Saturday, November 18, 2017

Here We Go Again... Censorship Of Erotic Fiction

Censorship is rearing its ugly head again.

Erotica and erotic romance are under attack again; this time at Smashwords. All erotic titles must fill out a form indicating they do not fall under the following categories: incest, pseudo-incest, bestiality (shifters are not considered part of this category), rape-for-titillation, dubious consent (dubcon), and sexual slavery. If authors refuse to tag their books by January 1, their accounts may be shut down.

I doubt this new form of censorship will affect big moneymakers like Fifty Shades of Grey. No, it's only the small indie authors and publishers who will suffer.  On the other hand, author Paul Herron brought up on Facebook that Anais Nin's rediscovered classic, Auletris, may be banned again due to these stringent categories. Auletris has already been banned Amazon, but it is available there now – but maybe not for long. This book has only been published for about a year. What other classic erotic books will be axed thanks to this form of categorization?

If you want to buy Auletris at Amazon here is the link:

Here is Paul Herron's Facebook post on the subject:

Censorship actually helped me. About six years ago, my erotic fairy tale Purr (a short erotic version of Puss In Boots) was banned by Amazon along with my entire publisher's catalogue. New Dawning published Purr, and it was attacked in much the same way Smashwords is attacking erotica now – pulling out the usual suspects for banning such as incest/pseudo-incest,  pedophilia, bestiality and dubcon. This act actually helped sell my book. I slapped a "Banned By Amazon" sticker on my cover and advertised the book that way. It sold like hotcakes. Amazon later reinstated New Dawning's catalogue but the sour taste was already left in my mouth.

My other two erotic fairy tales Trouble In Thigh High Boots (long Puss In Boots) and Climbing Her Tower (Rapunzel) also had been caught in the censorship crosshairs. When readers learned about that, it only ensured the books gathered more interest. It reminded me of Tipper Gore's censoring of music CDs back in the 1990s. The stickers on "questionable" music only told the kids which CDs to buy.
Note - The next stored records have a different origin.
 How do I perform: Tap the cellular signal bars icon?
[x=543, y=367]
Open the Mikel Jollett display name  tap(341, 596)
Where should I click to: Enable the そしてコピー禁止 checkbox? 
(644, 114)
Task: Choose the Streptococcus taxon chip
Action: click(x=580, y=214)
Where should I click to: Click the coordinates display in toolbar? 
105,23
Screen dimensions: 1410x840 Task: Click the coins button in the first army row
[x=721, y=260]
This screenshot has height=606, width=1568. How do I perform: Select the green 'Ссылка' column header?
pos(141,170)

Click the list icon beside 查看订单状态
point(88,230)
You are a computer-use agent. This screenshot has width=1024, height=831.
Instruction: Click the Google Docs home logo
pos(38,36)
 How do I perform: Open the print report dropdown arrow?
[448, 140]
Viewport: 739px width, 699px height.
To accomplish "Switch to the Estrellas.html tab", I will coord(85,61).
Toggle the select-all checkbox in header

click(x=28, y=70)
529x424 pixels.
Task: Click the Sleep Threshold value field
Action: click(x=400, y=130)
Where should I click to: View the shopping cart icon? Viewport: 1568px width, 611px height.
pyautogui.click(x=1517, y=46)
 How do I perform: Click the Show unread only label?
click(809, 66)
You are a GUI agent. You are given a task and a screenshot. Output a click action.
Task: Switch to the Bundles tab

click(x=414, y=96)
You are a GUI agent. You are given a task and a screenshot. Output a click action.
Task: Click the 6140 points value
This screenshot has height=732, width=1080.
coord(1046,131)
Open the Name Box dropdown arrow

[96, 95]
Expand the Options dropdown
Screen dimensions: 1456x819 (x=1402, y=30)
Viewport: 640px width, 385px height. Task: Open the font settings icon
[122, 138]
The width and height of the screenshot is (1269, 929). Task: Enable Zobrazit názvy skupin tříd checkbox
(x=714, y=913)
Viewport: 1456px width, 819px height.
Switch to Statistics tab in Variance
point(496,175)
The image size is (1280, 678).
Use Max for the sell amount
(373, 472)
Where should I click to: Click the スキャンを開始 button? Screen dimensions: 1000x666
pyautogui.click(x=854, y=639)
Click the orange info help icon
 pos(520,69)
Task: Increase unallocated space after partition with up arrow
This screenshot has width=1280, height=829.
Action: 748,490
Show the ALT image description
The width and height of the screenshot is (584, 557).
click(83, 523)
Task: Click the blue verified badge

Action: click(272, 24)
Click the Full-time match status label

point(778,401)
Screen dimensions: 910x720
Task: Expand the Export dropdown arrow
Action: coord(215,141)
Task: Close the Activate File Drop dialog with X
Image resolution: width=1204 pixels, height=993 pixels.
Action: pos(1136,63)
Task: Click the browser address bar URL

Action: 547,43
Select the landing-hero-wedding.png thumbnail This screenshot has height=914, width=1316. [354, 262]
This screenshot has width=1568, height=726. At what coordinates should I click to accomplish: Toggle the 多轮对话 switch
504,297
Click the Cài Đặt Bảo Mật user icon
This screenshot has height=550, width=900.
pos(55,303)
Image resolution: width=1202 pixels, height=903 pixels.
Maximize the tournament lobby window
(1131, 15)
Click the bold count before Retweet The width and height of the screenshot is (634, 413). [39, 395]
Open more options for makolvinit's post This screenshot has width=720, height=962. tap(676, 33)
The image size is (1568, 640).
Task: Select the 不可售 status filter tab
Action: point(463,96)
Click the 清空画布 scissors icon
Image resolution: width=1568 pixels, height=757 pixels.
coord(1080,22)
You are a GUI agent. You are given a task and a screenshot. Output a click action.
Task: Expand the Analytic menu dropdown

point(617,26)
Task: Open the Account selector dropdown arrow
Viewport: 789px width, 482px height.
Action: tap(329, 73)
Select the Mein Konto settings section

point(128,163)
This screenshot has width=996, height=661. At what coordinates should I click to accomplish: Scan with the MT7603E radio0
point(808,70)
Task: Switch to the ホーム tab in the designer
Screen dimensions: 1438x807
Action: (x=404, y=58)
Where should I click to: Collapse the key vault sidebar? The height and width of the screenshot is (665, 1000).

At first glance, no reasonable person would have a problem banning these categories. However, it's a slippery slope. What else could be considered harmful content and should be banned? Then there is the issue of censorship based on personal preferences. No one is ordering a reader to buy books with these themes at gunpoint. I personally do not read them but that should not prevent those who want to read those stories from having access to them. Selena Kitt has written plenty of incest and pseudo-incest erotic stories. She's seen many of her works banned and she has fought banning for years. Her publishing house eXcessica has been under fire many times for publishing what some consider questionable and obscene content. Where do we draw the line? Trouble In Thigh High Boots includes lactation fantasy which has been under fire by Amazon and other retailers. My main character Tita is a shapeshifting cat creature. Cats like cream. Use your sexy imagination. I also include ménages and lesbian scenes. Climbing Her Tower includes a few scenes of questionable consent but that book does not have dubcon in it. Where do retailers draw the line? When will the content I described be banned? Why aren’t books containing excessive and graphic violence banned, especially violence against women? There is a double standard here. Violence and murder are acceptable but God forbid show a nipple and the world crashes.

The direction the evangelicals are taking the U. S. could result in more censorship of erotic fiction in the United States at the very least. By banning what many people would think is a no-brainer, this opens the door to ban other erotic content the prudish may not like. I don't want to see erotic fiction banned at all. You are free to click away the retailer's page if you don't like the content. No one is forcing readers to buy books.


  1. Sadly it not only affects the US. with their world wide branding players such as Amazon and smashwords are the biggest indie publishers in many countries including the UK. You can bet a ban will not be limited to one country but end up being worldwide.

  2. It definitely affects writers worldwide. I also write for some UK publishers and I'm sure they'll be affected as well. Thanks for commenting!